In determining whether Congress intended Section 805 to confer a private right of action, the Court "must begin with the language of the statute itself." Touche Ross, 442 U.S. at 568, 99 S.Ct. 2479. From even a cursory reading of Section 805, it is plain to see that "rights-creating language . . . is completely absent" from the statute's text. Alexander, 532 U.S. at 288, 121 S.Ct. 1511. Section 805 merely directs the Comptroller General to "conduct a study of the opportunities for participation in intercollegiate athletics" and "submit a report regarding the results of the study" to committees within the House of Representatives and the Senate. Pub.L. No. 105-244 § 805, 112 Stat. 1807. Nowhere does it state that a private entity may bring suit to enforce its provisions. Id.
Nor does Section 805 confer duties upon the defendants to any entity (or persons) other than Congress. Id. Nevertheless, the plaintiff argues that its right to bring this action arises from the GAO's duty to create the report required by Section 805, which purportedly implicates the plaintiff's common-law right of access because "if [the] GAO ever submits the § 805 report to Congress, [the plaintiff] could obtain it, either from [the] GAO or from Congress."[10] Pl.'s Opp. at 12 (citations omitted). This theory, however, is unavailing. The connection between Section 805's reporting requirement and any "right of access" to the resulting report is much too attenuated for this Court to conclude that Section 805 creates a private right of action. Section 805 focuses not on organizations *66 or individuals concerned with intercollegiate athletics, but rather on the GAO itself, as it "is phrased as a directive to [a government entity overseeing] the distribution of federal funds." Alexander, 532 U.S. at 289, 121 S.Ct. 1511 (quoting Univs. Research Ass'n, Inc. v. Coutu, 450 U.S. 754, 772, 101 S.Ct. 1451, 67 L.Ed.2d 662 (1981)). As such, "there is far less reason to infer a private remedy in favor of individual persons." Id. (quoting Cannon v. Univ. of Chicago, 441 U.S. 677, 690-91, 99 S.Ct. 1946, 60 L.Ed.2d 560 (1979)). In any event, "[i]n determining whether statutes create private rights of action . . ., legal context matters only to the extent it clarifies text." Id. at 288, 121 S.Ct. 1511 (internal citation omitted). In sum, there is no indication whatsoever from the text of Section 805 that Congress intended to create a private right of action to enforce the GAO's reporting requirement. Accordingly, the plaintiff may not bring suit under Section 805.
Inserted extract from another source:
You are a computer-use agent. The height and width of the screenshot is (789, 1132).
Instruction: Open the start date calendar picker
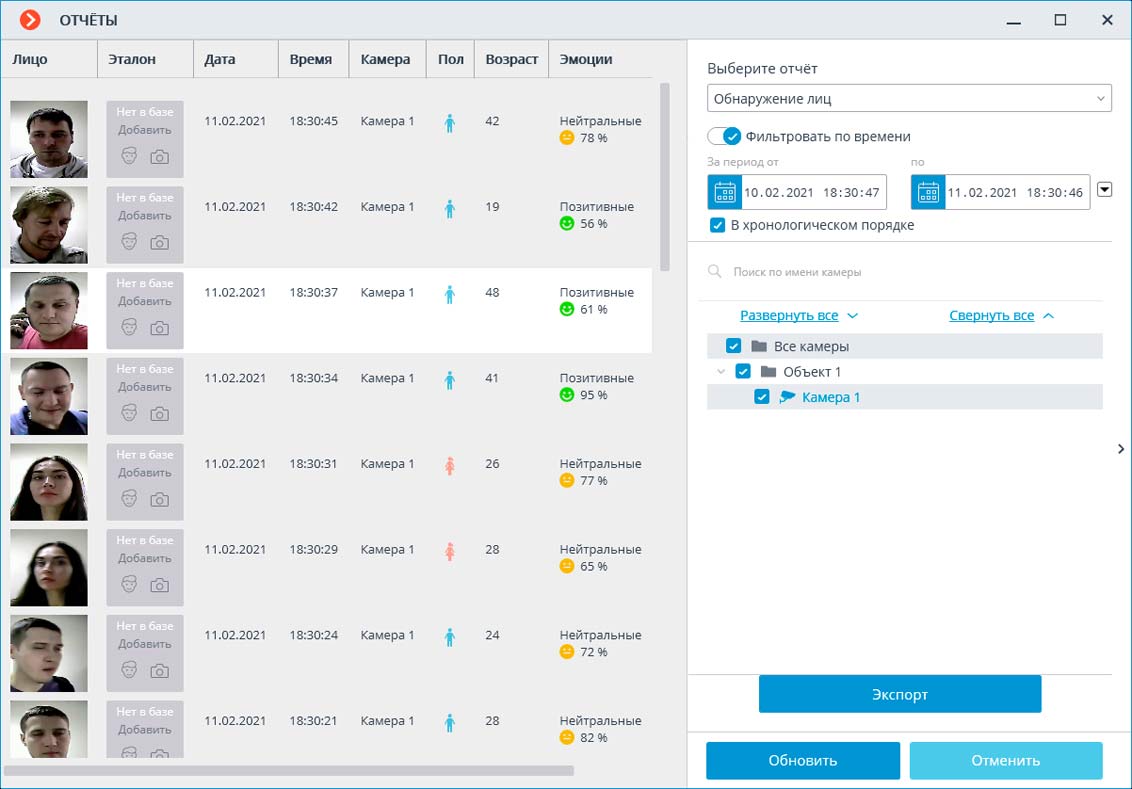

B. The Plaintiffs Administrative Procedure Act Claim
The plaintiff also challenges the 2001 GAO Report as arbitrary and capricious under the Administrative Procedure Act ("APA"), 5 U.S.C. §§ 551 et seq. (2000). Am. Compl. ¶¶ 8, 143, 148. The defendants argue that the plaintiffs APA claim is not reviewable because (1) the GAO, as part of the legislative branch, is not an "agency" within the meaning of the APA, Defs.' Mem. at 25-28, and (2) congressional reporting statutes containing no express provision for judicial review are "quintessentially within the province of the political branches to resolve as part of their ongoing relationships," id. at 21 (quoting Natural Resources Defense Council, Inc. v. Hodel, 865 F.2d 288, 319 (D.C.Cir.1988)).[11] The plaintiff disagrees on both counts. Pl.'s Opp. at 35-38, 23-24.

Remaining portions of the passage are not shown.